H264 for both main and substream; 8192 bitrate mainstream and 1024 substream and 15 FPS and 15 iframes for both.

At night, those parameters will never work. Iris at 100 is killing you.

At night try

Shutter 0-16.67
Gain 0-50
Iris 0-65
2d NR 30
3d NR 30


No reason to run more than 15FPS, and many us have cams running at 10 to 12 FPS. Movies for the big screen are shot at 24FPS, so I do not think we need that for these cameras LOL. The goal is to get a clean image, not smooth motion.

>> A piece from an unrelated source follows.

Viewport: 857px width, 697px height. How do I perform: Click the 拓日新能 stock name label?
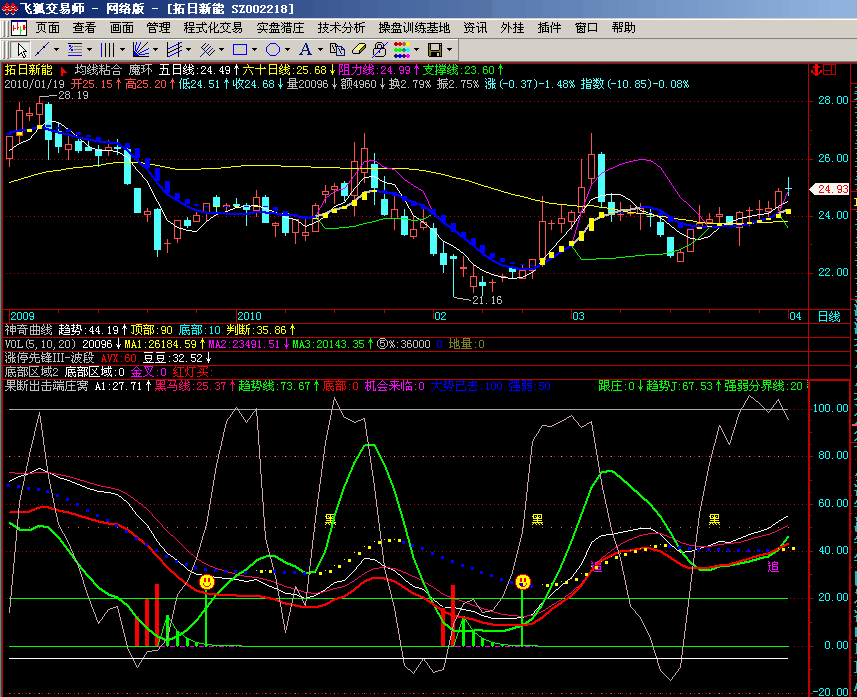pyautogui.click(x=28, y=70)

Keep in mind that these type of cameras, although are spec'd and capable of these various parameters, real world testing by many of us shows if you try to run these units at higher FPS and higher bitrates than needed that you will max out the CPU in the unit and then it bugs out just long enough that you miss something or video is choppy or pixelated or you get lost signals. My car is rated for 6,000RPM redline, but I am not gonna run it in 3rd gear on the highway at 6,000RPM...same with these types of units - gotta keep them under rated capacity. Some may do better than others, but trying to use the rated "spec" of every option available is usually not going to work well, either with a car or a camera or NVR.

Look at all the threads where people came here with a jitter in the video or video dropping signal or IVS missing motion or the SD card doesn't overwrite and they were running 30FPS and when people tell them to drop the FPS and they dropped the FPS to 15FPS the camera became stable and they could actual freeze frame the image to get a clean capture. The goal of these cameras are to capture a perp, not capture smooth motion. When we see the news, are they showing the video or a freeze frame screen shot? Nobody cares if it isn't butter smooth...getting the features to make an ID is the important factor. As always, YMMV...

Further, these types of cameras are not GoPro or Hollywood type cameras that offer slow-mo capabilities and other features. They "offer" 30FPS and 60FPS to appease the general public that thinks that is what they need, but you will not find many of us here running more than 15 FPS; and movies are shot at 24 FPS, so anything above that is a waste of storage space for what these cameras are used for. If 24 FPS works for the big screen, I think 15 FPS is more than enough for phones and tablets and most monitors LOL. Many of my cameras are running at 12FPS.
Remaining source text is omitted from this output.